The fastest-growing support from foreign investors
27.6% of Ethiopia’s investment funds have been coming from foreign investors, as noted by the International Monetary Fund. Chinese, who dominate the construction industry in Africa, they are the brains behind most of the investment projects in Ethiopia.
By the end of 2019, Ethiopia had reached a bilateral trade agreement with China of a tune of over $12.1 billion. And on 20th December 2019, Ethiopia launched its first space satellite. This is a huge milestone since there are only 10 countries in Africa with satellites. They include Morroco, Rwanda, Kenya, Nigeria, Ghana, Algeria, Egypt, Angola, South Africa, and now Ethiopia.
Fast-growing industrial parks
Ethiopia has been on a journey to fast-track its manufacturing industry.
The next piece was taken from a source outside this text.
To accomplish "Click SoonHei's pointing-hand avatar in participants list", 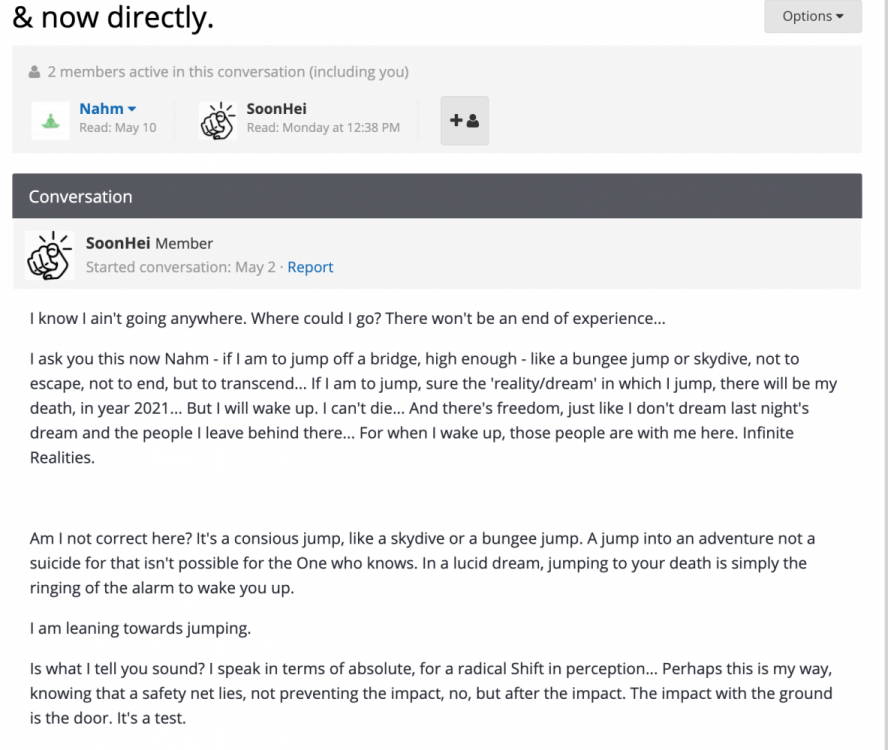I will 217,120.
Thanks to the availability of cheap labor, global brands such as J Crew, H&M, and Naturalizer have already build manufacturing centers in the country. On the flip side though, Ethiopia’s Prime minister indicates that the country is not yet ready to welcome international banking and telecommunication companies.
However, the country is currently on a program to increase the productivity of its citizens. The program is called the Urban Productive Safety Net Project (UPSNP). This program targets about 600,000 Ethiopians, and its total allocation is $450,000.
Fast class transport network and infrastructure
Addis Ababa, Ethiopia’s capital homes the first modern tramway in Sub-Saharan Africa. Another development project that gives Ethiopia an Edge in Africa is the construction of the Grand Renaissance Dam along the Blue Nile. Located 500 km north of the capital Addis Ababa, this dam stands 155 meters high. The dam also homes two hydropower stations which generate about 6000 megawatts annually. These dams have been significant contributors to cutting down electricity costs in Ethiopia.
Good political governance
The Ethiopian government knows it too well that for a country to skyrocket its development agendas, there must be good political governance. As a result, the government has set up nifty strategies to fight the corruption regime. This continues to instill business confidence in a ton of foreign investors who previously feared to move into the country.
Similarly, owing to the fact that Ethiopia may find itself in deep debt distress, its authorities recently implemented a monetary policy stance. This policy aims at slowing down the implementation of projects with substantial external borrowing. It also looks forward to creating a flexible dollar exchange rate to its trading partners by sharing investment funding and responsibilities.
Efforts to fight drought and civil conflicts
Ethiopia homes an estimated 94.3 million people. This high population makes the country battle with food scarcity. And being that it is in the Sub-Saharan region, famines are often extreme. Lack of pasture and water in some communities results in frequent civil conflicts among pastoralists.
Nevertheless, Ethiopia has been able to come up with drought recovery programs thanks to its corroborations with international development partners. In 2005, Ethiopia formulated the Productive Safety Net Program (PSNP) that aims at pumping in a tune of $500 million to curb drought. The country is now able to get donations of edible oil and wheat to feed its people.
Similarly, the country has been making tremendous efforts to distribute cattle feed to drought-prone areas. This significantly decreases the number of livestock that die every time there is a drought. Also, it improves the quality of meat and hides the country gets after slaughtering the animals. This has made the leather industry in Ethiopia to produce some of the best leather products in Africa.
While all this is true, a majority of people in the streets of Addis Ababa don’t feel the growing economy. According to Professor Adugna Lemi of the University of Massachusetts in Boston, this is so because much of the development in Ethiopia is happening in construction and infrastructure. The program like the launch of the satellite undoubtedly does not directly impact poor ordinary citizens. However, Eritrea, Rwanda, and Libya are also countries to watch. Their economies are in a similar way first growing.